You would think that separate and apart are related, just because of how they're spelled. They both have that par in there. It's probably a good way to remember how to spell separate. But guess what? Not all par parts are created equal.1
Apart comes from the French a part, which comes from the Latin ad partem: ad (to) plus partem (part, piece). Think of a single item or piece by itself. If you live in an apartment building, you live in a place where each person's space is kept apart from the others.
The par in separate comes from the Latin parare, which means prepare. It's the se- that means apart! To separate, then, means to pull apart (apart-prepare). That se- also shows up in words like sever (to separate) and secret (set apart, concealed). You'll find the par from separate in words like apparel and parent. That's because parare comes from an older Proto-Indo-European root *pere-2 that means produce.
So apart means put aside and separate means make apart, in a way. When you are deciding which one to use, you can think about whether you mean put to the side or not.

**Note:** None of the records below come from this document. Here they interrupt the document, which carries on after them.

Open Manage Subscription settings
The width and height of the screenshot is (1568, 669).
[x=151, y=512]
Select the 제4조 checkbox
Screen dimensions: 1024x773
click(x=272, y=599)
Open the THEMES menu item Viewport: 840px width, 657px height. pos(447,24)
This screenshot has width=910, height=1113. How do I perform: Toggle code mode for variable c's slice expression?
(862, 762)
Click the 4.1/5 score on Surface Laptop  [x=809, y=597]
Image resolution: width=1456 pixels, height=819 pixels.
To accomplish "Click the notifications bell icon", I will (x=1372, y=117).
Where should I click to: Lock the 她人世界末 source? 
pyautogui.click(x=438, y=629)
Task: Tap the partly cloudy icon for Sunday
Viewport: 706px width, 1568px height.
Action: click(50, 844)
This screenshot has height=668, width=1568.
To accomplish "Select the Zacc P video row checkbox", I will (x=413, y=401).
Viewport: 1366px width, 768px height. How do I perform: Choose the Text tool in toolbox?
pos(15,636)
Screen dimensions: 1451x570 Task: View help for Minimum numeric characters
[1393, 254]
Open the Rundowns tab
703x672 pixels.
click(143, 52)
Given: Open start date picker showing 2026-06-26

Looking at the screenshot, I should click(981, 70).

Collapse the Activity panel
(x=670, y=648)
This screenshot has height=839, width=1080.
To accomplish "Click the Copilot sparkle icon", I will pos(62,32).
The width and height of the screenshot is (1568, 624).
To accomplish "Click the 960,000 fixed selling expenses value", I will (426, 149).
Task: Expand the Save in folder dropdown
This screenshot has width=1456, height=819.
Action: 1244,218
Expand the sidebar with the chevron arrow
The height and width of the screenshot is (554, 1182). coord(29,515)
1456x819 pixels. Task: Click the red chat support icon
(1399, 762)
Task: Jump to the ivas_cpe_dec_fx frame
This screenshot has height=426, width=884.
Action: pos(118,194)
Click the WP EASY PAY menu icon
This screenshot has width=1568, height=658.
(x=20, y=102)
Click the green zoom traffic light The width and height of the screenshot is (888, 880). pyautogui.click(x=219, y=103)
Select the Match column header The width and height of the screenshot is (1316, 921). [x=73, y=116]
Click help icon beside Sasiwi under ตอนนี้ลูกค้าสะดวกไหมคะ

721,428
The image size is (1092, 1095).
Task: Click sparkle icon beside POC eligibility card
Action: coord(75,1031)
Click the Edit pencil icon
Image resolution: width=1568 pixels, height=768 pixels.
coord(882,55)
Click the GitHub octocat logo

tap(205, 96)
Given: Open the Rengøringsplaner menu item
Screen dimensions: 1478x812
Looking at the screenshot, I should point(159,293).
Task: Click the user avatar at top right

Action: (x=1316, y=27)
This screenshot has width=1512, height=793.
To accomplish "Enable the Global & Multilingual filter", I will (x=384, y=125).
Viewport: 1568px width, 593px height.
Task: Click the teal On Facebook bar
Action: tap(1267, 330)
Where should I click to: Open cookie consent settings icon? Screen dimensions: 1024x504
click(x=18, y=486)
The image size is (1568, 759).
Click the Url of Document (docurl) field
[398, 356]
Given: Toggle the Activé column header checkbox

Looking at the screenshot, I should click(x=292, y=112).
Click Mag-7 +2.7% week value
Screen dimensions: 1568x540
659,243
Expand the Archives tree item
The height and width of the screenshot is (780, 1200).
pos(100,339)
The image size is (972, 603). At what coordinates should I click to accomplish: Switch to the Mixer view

Some people say "created equally," but that's not right. Created equally would mean that the amount of creating that happens is the same. Created equal is short for created to be equal, which is the point.
I use Online Etymology Dictionary for some of my research. They use the asterisk (*) to indicate words that can't be proven in any written source. I've kept it here for accuracy.
Why no examples of "apart" and "separate". I seem to have a book title in my head: A Separate Peace by is it John Knowles? Did he corrode my usage with mordant wordplay?